For Eric, that commitment came during his senior year in college. He later completed basic training and Officer Candidate School to become commissioned as a 2nd Lieutenant. Last October his unit was deployed to an area about 25 miles south of Baghdad.

T.J. Root earned one of the exclusive appointments to the United States Military Academy at West Point, N.Y. when he was a senior at Norwalk High. On completing his training at West Point in 2004, he was commissioned as a 2nd Lieutenant and was promoted to Captain in the summer of 2007. In more than 500 hours of combat flight time, Captain Root has done everything from flying security for Gen. David Petraeus, commander of the Multi-National Forces in Iraq, to attacking insurgents planting roadside bombs. His position as battle captain requires long hours on the ground, but he still flies 18 to 20 combat hours each week.
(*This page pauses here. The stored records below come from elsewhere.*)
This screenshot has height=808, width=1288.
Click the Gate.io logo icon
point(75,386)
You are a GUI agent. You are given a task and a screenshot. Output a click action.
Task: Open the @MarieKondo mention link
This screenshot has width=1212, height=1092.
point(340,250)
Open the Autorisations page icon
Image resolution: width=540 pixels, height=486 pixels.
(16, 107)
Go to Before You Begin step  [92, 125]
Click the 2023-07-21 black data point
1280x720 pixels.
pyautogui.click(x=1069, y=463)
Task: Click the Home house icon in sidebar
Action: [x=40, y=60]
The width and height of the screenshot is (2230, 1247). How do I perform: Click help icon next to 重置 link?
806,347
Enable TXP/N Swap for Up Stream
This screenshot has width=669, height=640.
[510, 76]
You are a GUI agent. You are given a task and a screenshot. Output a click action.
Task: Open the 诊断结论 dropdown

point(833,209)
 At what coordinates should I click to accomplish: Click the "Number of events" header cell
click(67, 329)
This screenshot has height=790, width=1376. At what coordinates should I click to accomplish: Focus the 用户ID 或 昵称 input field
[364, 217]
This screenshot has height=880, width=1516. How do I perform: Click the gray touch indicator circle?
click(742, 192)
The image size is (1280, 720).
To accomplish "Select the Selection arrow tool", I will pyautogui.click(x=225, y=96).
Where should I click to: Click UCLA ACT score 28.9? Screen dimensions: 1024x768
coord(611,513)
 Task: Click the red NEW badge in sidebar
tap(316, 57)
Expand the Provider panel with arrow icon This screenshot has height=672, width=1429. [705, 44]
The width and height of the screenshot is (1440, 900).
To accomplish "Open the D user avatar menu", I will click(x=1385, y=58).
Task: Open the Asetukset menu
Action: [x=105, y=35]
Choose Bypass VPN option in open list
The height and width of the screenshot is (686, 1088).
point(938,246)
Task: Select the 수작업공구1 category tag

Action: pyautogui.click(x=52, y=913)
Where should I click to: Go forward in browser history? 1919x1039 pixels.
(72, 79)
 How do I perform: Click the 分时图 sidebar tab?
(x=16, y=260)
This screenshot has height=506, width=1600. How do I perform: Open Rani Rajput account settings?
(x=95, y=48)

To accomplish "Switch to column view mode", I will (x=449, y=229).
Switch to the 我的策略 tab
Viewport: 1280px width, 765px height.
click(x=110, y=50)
Capt. Root shot the picture of Lt. Gentzel's RG-31 on a road less than two miles from a place now called al Hillah. But, Capt. Root explains, "you've probably heard of it by its old name Babylon."

Eric's parents, Bob and Kim Gentzel of Norwalk, say that their son is pretty tight-lipped about his work in Iraq. They think he probably does not want them to worry about him.

However, a single incident, related by Capt. Root suggests both the danger and the heroism of what these young men are doing. In an e-mail to his parents, Tom and Kathy Root of Norwalk, P.J. said that within the last month one member of Lt. Gentzel's route clearing team had stepped on a land mine or IED and was badly injured. Another member of the team rushed to help, stepped on another mine and was killed. A helicopter squadron commander quickly got two medical helicopters to the area "which freed Eric and his guys up to provide care on the ground and secure their location. Certainly, the first aid that Eric and his soldiers rendered was instrumental in saving their guy's life."

This, of course, was a dramatic and observable rescue. But there is no way to know the countless other lives that are being saved thanks to the work of Eric Gentzel, T.J. Root and their teams.

Dozens of other men and women from our county have served and are serving in what has proved to be a military engagement unlike any other. They each have their stories; some of them have given their lives; and I wish I could recognize each of them for their sacrifice in service to our country.

But this is the story that came to me with a picture in my e-mail. And I thought it was amazing enough to share with you today.

There are more than 160,000 members of the military in Iraq, halfway around the word.

Yet there they are; two of the best and brightest from Norwalk, Ohio, saving lives and looking out for each other on the road to Babylon.